(WORK ITEM): Restate, word for word and with nothing added, the lines from the one containing "The height and width of the screenshot is (917, 1316)." through the last line of the material below.

(PROVIDED RECORDS):
=-=-=

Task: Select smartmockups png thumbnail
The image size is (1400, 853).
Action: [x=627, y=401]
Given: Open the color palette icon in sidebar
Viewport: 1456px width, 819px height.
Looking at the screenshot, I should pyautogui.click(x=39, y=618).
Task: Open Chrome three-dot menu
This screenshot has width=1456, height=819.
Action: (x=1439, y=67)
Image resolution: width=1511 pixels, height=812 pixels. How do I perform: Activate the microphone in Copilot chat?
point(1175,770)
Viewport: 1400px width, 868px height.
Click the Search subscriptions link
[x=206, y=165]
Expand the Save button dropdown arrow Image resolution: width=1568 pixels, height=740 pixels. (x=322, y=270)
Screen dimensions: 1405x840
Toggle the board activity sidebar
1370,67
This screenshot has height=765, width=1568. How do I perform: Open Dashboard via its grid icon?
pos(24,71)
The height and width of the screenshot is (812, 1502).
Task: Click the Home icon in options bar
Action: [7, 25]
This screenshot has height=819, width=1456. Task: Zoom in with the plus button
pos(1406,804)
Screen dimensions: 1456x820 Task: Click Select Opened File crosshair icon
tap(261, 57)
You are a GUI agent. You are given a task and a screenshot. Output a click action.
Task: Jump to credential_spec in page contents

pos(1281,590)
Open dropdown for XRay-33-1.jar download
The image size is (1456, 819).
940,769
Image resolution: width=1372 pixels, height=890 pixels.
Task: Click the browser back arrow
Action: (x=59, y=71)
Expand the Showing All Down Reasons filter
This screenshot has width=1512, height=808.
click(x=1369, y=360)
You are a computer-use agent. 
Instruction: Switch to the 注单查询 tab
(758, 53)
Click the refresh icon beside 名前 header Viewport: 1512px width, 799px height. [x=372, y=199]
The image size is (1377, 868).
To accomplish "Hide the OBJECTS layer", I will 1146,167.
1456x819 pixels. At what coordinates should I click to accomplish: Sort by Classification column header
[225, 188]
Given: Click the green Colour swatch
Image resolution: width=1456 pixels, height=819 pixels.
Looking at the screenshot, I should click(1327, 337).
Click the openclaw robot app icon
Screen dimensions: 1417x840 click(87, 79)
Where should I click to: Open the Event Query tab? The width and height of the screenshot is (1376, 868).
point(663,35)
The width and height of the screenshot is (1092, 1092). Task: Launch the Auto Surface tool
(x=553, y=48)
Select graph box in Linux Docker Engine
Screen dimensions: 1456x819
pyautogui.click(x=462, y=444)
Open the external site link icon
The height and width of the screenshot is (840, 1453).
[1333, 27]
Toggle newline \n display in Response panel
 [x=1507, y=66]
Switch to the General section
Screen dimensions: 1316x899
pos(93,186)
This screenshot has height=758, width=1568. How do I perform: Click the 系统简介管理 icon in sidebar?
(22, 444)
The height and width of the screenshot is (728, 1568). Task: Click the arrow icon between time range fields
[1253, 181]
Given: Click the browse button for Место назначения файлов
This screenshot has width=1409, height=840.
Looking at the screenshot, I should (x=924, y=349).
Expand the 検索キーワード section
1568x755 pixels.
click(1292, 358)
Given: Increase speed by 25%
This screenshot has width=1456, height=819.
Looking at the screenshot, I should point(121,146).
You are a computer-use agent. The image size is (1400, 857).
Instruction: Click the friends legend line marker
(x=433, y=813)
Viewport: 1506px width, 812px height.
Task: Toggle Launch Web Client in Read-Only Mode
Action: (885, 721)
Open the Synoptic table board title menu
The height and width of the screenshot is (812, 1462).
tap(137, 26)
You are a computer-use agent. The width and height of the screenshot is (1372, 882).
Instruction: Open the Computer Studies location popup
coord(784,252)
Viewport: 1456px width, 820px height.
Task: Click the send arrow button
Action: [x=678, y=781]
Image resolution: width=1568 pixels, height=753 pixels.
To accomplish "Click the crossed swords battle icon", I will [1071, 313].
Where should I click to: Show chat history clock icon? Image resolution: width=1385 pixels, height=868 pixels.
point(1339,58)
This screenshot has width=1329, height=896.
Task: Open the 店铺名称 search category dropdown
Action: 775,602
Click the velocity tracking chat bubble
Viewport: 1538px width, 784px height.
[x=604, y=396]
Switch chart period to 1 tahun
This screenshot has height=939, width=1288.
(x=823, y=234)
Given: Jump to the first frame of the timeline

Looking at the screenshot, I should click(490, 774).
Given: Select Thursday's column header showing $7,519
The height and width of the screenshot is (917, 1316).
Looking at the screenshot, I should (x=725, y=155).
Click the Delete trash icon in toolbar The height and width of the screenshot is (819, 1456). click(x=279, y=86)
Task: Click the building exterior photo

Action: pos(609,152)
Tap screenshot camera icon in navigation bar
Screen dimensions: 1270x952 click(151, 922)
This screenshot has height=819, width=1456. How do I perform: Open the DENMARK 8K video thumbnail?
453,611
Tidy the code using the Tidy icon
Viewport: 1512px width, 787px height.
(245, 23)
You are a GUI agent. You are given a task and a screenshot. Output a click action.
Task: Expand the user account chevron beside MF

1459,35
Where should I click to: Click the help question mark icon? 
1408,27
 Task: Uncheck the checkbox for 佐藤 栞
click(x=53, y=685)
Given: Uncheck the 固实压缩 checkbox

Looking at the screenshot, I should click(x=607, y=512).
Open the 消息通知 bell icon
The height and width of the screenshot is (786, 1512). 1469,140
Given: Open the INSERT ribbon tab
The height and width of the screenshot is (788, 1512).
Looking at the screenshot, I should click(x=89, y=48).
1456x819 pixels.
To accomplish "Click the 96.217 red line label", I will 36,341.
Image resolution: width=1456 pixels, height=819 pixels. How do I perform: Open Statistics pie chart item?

=-=-=

(OUTPUT OF THE EXERCISE):
The height and width of the screenshot is (917, 1316).
Looking at the screenshot, I should (x=725, y=155).
Click the Delete trash icon in toolbar The height and width of the screenshot is (819, 1456). click(x=279, y=86)
Task: Click the building exterior photo

Action: pos(609,152)
Tap screenshot camera icon in navigation bar
Screen dimensions: 1270x952 click(151, 922)
This screenshot has height=819, width=1456. How do I perform: Open the DENMARK 8K video thumbnail?
453,611
Tidy the code using the Tidy icon
Viewport: 1512px width, 787px height.
(245, 23)
You are a GUI agent. You are given a task and a screenshot. Output a click action.
Task: Expand the user account chevron beside MF

1459,35
Where should I click to: Click the help question mark icon? 
1408,27
 Task: Uncheck the checkbox for 佐藤 栞
click(x=53, y=685)
Given: Uncheck the 固实压缩 checkbox

Looking at the screenshot, I should click(x=607, y=512).
Open the 消息通知 bell icon
The height and width of the screenshot is (786, 1512). 1469,140
Given: Open the INSERT ribbon tab
The height and width of the screenshot is (788, 1512).
Looking at the screenshot, I should click(x=89, y=48).
1456x819 pixels.
To accomplish "Click the 96.217 red line label", I will 36,341.
Image resolution: width=1456 pixels, height=819 pixels. How do I perform: Open Statistics pie chart item?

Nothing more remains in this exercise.